▶ _Exercise description_:
For the word "computer", count the lines of the data that include it and give only the total.

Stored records
BEGIN
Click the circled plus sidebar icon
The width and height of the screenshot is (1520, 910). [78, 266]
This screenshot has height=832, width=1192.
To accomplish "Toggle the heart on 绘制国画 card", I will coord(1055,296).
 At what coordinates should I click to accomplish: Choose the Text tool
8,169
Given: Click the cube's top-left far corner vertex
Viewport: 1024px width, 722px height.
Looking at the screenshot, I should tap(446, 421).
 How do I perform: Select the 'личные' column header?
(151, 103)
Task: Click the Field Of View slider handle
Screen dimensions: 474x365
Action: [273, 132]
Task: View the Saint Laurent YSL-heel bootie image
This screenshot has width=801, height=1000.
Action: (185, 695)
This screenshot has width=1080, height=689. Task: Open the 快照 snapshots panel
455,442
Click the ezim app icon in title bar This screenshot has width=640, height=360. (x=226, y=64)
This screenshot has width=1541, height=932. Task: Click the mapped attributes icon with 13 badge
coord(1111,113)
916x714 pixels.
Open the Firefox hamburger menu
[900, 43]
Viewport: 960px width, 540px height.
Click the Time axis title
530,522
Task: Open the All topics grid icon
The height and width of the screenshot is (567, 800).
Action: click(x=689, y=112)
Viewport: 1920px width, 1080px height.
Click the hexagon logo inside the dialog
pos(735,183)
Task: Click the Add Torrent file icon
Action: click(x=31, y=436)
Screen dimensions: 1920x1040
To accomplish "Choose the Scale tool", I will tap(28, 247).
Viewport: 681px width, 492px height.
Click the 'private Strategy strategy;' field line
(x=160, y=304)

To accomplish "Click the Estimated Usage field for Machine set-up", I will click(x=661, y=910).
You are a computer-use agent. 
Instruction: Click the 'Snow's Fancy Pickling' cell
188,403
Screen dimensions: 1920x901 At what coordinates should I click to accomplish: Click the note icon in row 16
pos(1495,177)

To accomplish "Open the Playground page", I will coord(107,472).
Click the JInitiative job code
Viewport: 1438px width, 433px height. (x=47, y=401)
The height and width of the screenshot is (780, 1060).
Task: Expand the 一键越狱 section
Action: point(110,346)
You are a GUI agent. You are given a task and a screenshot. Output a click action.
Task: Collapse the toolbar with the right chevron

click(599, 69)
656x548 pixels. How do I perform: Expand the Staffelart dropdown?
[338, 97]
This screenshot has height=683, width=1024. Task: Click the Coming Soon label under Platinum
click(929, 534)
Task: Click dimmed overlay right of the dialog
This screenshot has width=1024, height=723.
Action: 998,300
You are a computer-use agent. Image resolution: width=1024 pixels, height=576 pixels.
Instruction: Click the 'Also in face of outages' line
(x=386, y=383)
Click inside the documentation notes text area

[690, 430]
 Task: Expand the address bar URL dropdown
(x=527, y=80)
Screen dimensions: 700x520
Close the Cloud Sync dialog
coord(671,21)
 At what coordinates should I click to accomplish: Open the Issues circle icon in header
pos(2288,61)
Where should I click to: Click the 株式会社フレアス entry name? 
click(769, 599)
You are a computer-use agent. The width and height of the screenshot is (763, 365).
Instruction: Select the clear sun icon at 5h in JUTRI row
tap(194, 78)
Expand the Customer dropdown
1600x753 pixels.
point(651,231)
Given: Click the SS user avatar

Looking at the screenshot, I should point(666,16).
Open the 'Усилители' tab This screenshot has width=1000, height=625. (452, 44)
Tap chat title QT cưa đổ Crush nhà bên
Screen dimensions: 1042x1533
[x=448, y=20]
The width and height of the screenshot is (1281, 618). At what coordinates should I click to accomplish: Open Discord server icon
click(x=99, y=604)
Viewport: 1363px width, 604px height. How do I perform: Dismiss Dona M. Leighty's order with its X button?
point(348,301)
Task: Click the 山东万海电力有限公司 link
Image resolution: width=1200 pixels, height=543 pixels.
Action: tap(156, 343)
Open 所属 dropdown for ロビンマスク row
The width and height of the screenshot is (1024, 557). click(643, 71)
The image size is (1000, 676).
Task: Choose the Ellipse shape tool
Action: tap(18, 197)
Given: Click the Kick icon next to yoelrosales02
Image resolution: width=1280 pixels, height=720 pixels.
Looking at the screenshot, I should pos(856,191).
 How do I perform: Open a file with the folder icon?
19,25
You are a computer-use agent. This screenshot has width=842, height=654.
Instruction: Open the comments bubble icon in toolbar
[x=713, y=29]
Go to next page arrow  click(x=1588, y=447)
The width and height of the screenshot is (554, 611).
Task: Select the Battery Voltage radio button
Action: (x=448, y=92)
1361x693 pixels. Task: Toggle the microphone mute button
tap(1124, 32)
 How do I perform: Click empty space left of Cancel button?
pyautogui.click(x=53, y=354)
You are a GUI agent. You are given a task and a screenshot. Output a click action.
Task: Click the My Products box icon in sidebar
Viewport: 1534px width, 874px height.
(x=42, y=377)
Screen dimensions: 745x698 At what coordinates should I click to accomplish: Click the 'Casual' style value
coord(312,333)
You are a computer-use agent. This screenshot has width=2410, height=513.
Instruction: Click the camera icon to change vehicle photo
END
▶ _Output of the exercise_:
5